Stierkampf

von A.L. Kennedy, Ingo Herzke

Derzeit nicht lieferbar

Verlag: Klaus Wagenbach
Erscheinungsdatum: 01.01.2001

Rezension aus FALTER 26/2001

Dieses Buch riecht von der ersten Zeile an nach Tod, wilden Stieren und verschwitzten Männern. Was aus der Feder der jungen schottischen Autorin A.L. Kennedy tropft, ist das Beste, was sich heutzutage aus dem Thema des Stierkampfes pressen lässt. Wie sie einen in diese Sportart einführt, die zu einem Riesengeschäft geworden ist, dabei historische Wurzeln des heidnischen Rituals freilegt, anatomische Erklärungen für die Kurzsichtigkeit der Stiere anbietet, ihren Ekel vor dem blutrünstigen gewalttätigen Spiel nicht verschweigt und trotzdem vom Kampf auf Leben und Tod fasziniert bleibt, ist mit nichts vergleichbar. Selbst Leser, die beim bloßen Gedanken an einen Stierkampf die Nase rümpfen, vermag Kennedy bei Laune zu halten.

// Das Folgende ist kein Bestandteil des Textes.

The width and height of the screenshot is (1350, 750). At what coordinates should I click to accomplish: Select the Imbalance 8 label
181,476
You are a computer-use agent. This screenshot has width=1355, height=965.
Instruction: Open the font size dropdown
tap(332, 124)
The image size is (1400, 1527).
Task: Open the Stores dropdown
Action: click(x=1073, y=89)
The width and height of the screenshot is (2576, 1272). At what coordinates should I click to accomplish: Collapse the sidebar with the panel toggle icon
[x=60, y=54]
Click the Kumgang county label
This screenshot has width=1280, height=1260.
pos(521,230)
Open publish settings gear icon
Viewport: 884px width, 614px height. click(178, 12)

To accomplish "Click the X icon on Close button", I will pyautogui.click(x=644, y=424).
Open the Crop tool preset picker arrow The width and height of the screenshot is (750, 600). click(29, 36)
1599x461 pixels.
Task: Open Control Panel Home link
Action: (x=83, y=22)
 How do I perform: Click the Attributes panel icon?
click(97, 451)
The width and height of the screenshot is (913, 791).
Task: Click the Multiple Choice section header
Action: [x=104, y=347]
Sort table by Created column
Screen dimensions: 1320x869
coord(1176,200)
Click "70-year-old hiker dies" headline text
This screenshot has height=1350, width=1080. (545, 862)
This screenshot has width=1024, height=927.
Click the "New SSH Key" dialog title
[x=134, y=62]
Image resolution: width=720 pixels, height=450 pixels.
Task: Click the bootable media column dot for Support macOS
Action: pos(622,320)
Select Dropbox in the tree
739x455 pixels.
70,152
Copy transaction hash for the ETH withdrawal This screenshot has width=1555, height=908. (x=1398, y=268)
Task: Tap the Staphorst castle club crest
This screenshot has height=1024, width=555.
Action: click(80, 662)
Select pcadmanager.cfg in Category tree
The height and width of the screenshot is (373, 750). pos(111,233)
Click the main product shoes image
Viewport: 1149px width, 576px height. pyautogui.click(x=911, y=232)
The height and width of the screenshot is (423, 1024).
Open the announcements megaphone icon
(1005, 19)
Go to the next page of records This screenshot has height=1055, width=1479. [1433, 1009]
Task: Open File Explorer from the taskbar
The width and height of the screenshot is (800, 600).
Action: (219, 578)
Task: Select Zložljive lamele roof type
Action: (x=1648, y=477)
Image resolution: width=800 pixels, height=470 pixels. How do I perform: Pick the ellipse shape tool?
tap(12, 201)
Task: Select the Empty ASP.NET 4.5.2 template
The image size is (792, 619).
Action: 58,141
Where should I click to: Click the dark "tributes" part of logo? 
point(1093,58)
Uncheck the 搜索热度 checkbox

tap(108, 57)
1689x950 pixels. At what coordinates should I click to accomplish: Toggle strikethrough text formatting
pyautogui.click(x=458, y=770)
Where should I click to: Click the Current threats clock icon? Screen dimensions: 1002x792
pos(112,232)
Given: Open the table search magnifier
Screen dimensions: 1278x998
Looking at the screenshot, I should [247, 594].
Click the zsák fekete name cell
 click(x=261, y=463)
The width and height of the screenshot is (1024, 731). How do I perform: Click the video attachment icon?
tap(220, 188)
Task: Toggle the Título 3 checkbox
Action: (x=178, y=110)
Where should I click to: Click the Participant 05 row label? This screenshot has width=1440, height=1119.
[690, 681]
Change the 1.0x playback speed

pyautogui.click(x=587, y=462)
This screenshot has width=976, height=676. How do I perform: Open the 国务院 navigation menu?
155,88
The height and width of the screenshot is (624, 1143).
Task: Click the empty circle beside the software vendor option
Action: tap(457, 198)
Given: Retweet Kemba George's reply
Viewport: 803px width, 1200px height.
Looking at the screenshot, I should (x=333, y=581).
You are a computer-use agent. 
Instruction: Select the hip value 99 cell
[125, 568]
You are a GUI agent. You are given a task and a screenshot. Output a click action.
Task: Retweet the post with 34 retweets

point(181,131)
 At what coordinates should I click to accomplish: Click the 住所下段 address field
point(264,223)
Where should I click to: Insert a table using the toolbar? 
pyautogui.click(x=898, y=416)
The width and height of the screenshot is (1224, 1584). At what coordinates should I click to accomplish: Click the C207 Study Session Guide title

Mit Lob darf gerade bei diesem Buch nicht gespart werden, erzählt die Rahmenhandlung der Stierkampf-Reportage doch vom Drama einer Autorin (der Icherzählerin), die zutiefst an ihrem schriftstellerischen Talent zweifelt, an gebrochenem Herzen leidetund nur mehr sterben will. Ein glücklicher Zufall verhindert ihren Selbstmord, ein weiterer verschafft ihr den Auftrag, nach Spanien zu reisen. Doch all das Erlebte und der grenzgeniale Bericht ändern nichts an ihrer Schreibkrise. Das Buch endet mit einem abgrundtiefen "Ich weiß nicht, was ich tun soll". "Weiterschreiben!", will man der Autorin zurufen. Für alle anderen aber gilt: Niemand sollte ohne A. L. Kennedys Stierkampf im Gepäck nach Spanien reisen müssen.